+++ Entries provided +++

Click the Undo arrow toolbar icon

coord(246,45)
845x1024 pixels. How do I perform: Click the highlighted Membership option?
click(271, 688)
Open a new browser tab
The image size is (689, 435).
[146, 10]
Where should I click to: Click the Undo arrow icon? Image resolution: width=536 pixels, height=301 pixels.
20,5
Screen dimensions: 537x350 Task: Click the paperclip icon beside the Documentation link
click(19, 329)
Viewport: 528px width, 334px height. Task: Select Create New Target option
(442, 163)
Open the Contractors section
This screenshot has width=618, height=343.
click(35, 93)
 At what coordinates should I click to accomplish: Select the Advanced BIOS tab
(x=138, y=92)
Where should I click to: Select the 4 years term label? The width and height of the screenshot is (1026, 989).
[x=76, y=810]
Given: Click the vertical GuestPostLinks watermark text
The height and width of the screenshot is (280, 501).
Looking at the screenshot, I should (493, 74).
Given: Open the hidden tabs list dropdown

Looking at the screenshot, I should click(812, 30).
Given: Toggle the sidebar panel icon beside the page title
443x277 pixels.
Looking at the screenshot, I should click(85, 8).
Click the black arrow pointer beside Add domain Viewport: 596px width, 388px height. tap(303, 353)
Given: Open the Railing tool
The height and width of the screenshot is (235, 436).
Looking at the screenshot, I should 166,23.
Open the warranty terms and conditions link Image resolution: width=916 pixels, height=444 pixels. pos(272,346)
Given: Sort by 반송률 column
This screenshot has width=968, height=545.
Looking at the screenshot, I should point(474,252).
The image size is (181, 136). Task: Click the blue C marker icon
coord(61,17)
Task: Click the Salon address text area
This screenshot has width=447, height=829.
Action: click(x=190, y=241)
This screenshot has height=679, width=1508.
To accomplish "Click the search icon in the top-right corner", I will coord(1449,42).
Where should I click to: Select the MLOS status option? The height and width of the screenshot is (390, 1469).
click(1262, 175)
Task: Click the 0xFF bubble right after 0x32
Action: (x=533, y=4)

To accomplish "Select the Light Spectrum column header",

+++

• _Action item_: The lines holding the word "column" are the answer. Find them in the entries and copy them.

• _Result_:
Given: Sort by 반송률 column
To accomplish "Select the Light Spectrum column header",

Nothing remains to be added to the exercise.